Premature ovarian insufficiency (POI) and infertility are irreversible and life-altering consequences of radiation and chemotherapy, significantly affecting young cancer survivors. Restoring reproductive function in women poses a unique challenge, as they are born with a finite and non-renewable reserve of ovarian follicles—the ovary’s functional units, each containing a single oocyte and hormone-producing somatic cells. Current clinical options for restoring lost ovarian endocrine function are limited to hormone replacement therapy (HRT), which provides only a subset of gonadal hormones in a continuous fashion, unlike the cyclical and pulsatile hormone patterns found in healthy young women.

To address these limitations, my lab has developed a cell-based therapy that delivers the full spectrum of ovarian hormones at physiological levels and rates, and is capable of responding to feedback from the body. This innovative therapy uses an immune-isolating hydrogel capsule with a degradable core and a non-degradable shell to encapsulate and implant donor ovarian tissue. The design enables growth and expansion of the ovarian grafts while effectively preventing immune cell infiltration. In studies with immunocompromised and immunocompetent ovariectomized mice, implantation of encapsulated human ovarian tissue successfully restored estrous cycles and produced systemic estradiol levels, correlated with the presence of large antral follicles in the grafts—results comparable to non-encapsulated controls.

Our research also aims to enhance in vitro ovarian follicle development. We have engineered biomimetic matrices that support the deposition and retention of extracellular matrix (ECM) molecules secreted by cultured follicles and cells, replicating the fibrous structure of native ECM to better support folliculogenesis.

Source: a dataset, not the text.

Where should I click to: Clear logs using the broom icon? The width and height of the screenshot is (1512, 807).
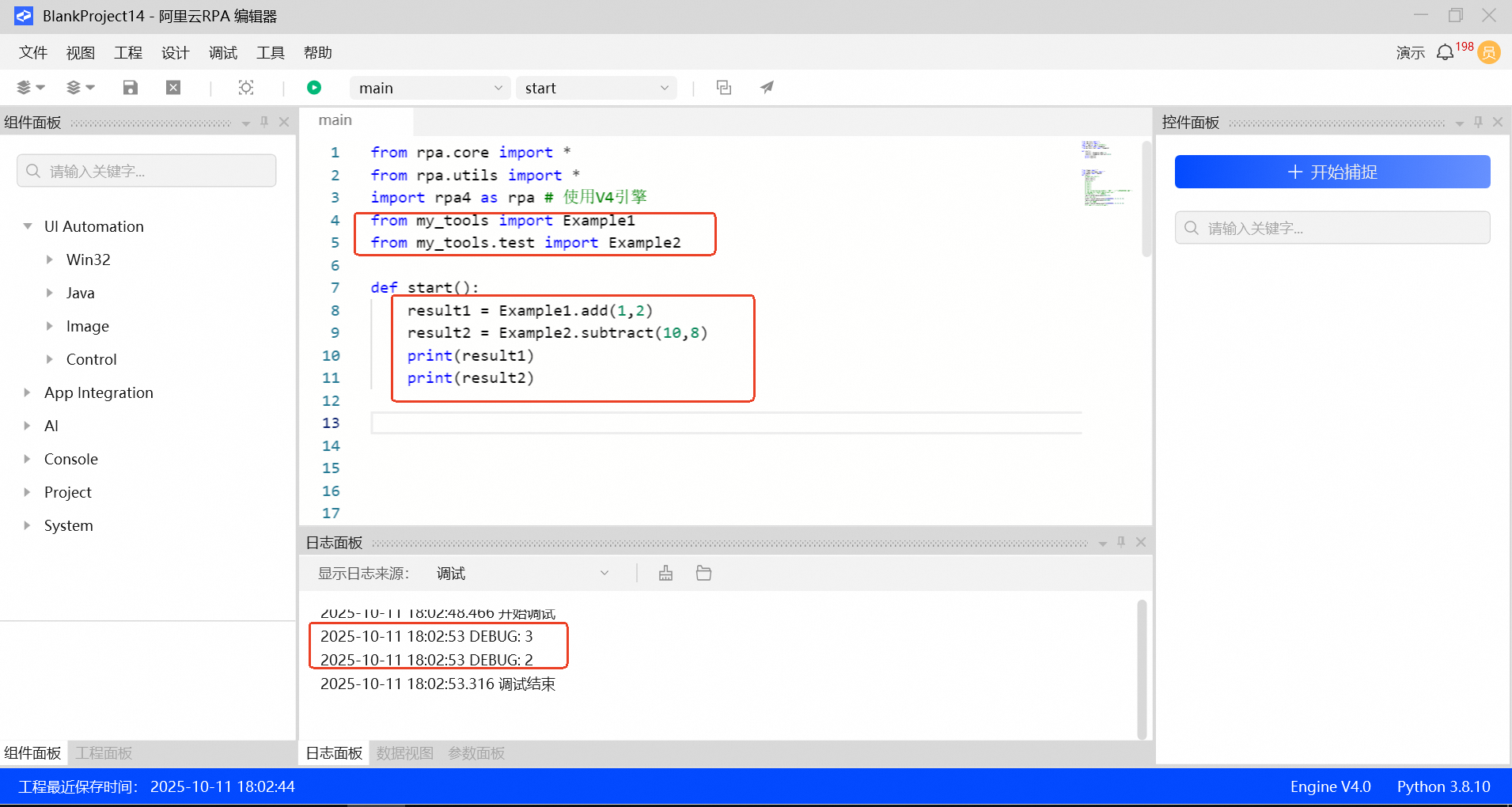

Lastly, the engineering efforts in my lab are closely integrated with biological discovery. Recently, we published a high-resolution spatial cell atlas of the human ovary and sequenced individual oocytes from human primordial follicles by combining spatial transcriptomics with single-cell RNA sequencing. By profiling over 18,000 genes in carefully selected ovarian regions, we revealed localized gene expression patterns and distinct cellular architectures. This spatially resolved atlas, highlighting new molecular markers and structure–function relationships critical to fertility, hormone production, and ovarian aging, serves as a valuable resource to optimize biomimetic platforms for follicle growth both in vitro and in vivo. Ultimately, our research aims to advance cures for infertility and loss of ovarian function through innovative therapeutic approaches.